Heart flown from Delhi to Chennai for transplant

The transplant co-ordination team at Gleneagles Global Health City received an alert about the availability of a suitable donor in Delhi.

Update: 2017-03-31 05:10 GMT
A donated heart has to be implanted into the recipient within four hours of its retrieval (Photo: AFP)

Chennai: Heart of a deceased civilian of the Indian Airforce in Delhi was flown to Chennai recently, to save life of an old man, who was awaiting a suitable heart for transplantation.

It is the longest haul of donated tissue in India, covering a distance of more than 2,000 kilometres, which has an average flying time two hours and 40 minutes. A donated heart has to be implanted into the recipient within four hours of its retrieval; hence government and private entities came forward to support this noble cause.

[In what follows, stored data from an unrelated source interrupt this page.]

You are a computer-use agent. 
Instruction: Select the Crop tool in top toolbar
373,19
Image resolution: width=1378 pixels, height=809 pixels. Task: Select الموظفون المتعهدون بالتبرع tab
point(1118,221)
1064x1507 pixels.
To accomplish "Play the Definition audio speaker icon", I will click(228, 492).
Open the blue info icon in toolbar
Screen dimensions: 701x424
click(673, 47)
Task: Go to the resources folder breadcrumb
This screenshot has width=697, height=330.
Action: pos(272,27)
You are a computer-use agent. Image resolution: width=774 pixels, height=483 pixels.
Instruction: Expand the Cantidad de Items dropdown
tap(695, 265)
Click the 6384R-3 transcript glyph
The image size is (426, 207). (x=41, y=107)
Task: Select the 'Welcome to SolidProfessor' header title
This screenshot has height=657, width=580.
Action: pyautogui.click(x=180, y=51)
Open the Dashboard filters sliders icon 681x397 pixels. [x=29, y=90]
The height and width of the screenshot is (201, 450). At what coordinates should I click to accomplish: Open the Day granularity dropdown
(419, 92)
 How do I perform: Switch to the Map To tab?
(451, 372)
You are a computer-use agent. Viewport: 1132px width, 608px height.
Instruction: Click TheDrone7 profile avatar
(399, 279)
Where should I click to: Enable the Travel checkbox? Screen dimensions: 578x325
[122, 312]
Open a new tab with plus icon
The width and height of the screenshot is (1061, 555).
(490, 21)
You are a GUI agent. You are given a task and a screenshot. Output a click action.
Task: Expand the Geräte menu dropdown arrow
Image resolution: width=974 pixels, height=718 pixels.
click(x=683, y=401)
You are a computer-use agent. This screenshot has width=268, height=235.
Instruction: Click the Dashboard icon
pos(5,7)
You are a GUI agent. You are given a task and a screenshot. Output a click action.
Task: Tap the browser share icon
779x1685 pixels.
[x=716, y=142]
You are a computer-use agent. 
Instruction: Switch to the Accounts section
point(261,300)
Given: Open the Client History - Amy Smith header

The transplant co-ordination team at Gleneagles Global Health City received an alert about the availability of a suitable donor in Delhi, from the TRANSTAN, the apex body that governs Organ transplantations in Tamil Nadu. The R & R Army hospital, took up the responsibility of 'harvesting' the organ and rushing it to the Indira Gandhi -International Airport in New Delhi, with the support of the Delhi Traffic Police, who created a 'green-corridor' for the smooth transit of the organ from the hospital. The organ was taken aboard a Jet Airways flight, which took-off at 4:12 pm from Delhi. The aircraft landed safely at the Chennai International airport at 6:50 pm, from where the Chennai City Traffic Police took over the responsibility of safely getting the heart, within 36 minutes by 7:26 pm, to the Gleneagles Global Health City at Perumbakkam.

Dr Sandeep Attawar, Director and Chair of Heart Failure and Transplant Program, Gleneagles Global Hospitals Group and his team of doctors successfully implanted the donated heart in a patient who was ailing with end-stage heart failure.

Dr Attawar on this note said, "We were informed about a heart that was available for Transplant by TRANSTAN this afternoon about 1:15 pm at R&R Army Hospital in Delhi. Since we needed a heart for a patient at Gleneagles Global Health City we responded and embarked on something that was never tried in India before. There was a very short window of opportunity to get the heart safely from Delhi to Chennai within the 6 hour window. The doctors at the army hospital were kind enough to harvest the organ and ensure all necessary parameters to transport the organ safely were taken."

Adding, "The DGCA and airport authority in Delhi as well as Chennai played a monumental role in helping the heart reach us safely. I would like to take this opportunity to thank Brigadier Sood of R&R Army Hospitals, the Chennai police, the various other private and government agencies that have helped us save our patient's life."

Transporting an organ for this far a distance, requires meticulous planning and innumerable clearances from several Government and private bodies, which include District Collectorates, Police departments, Fire and Rescue departments, Revenue Departments, PWD departments and the Aviation department.

This mammoth task has been accomplished by the careful ground work and perseverance of the transplant co-ordination team of Gleneagles Global Health City, the R & R Army Hospital, Delhi, TRANTAN, the Delhi Traffic Police and the Chennai City Traffic Police. A feat which is this is nothing short of a social revolution indeed.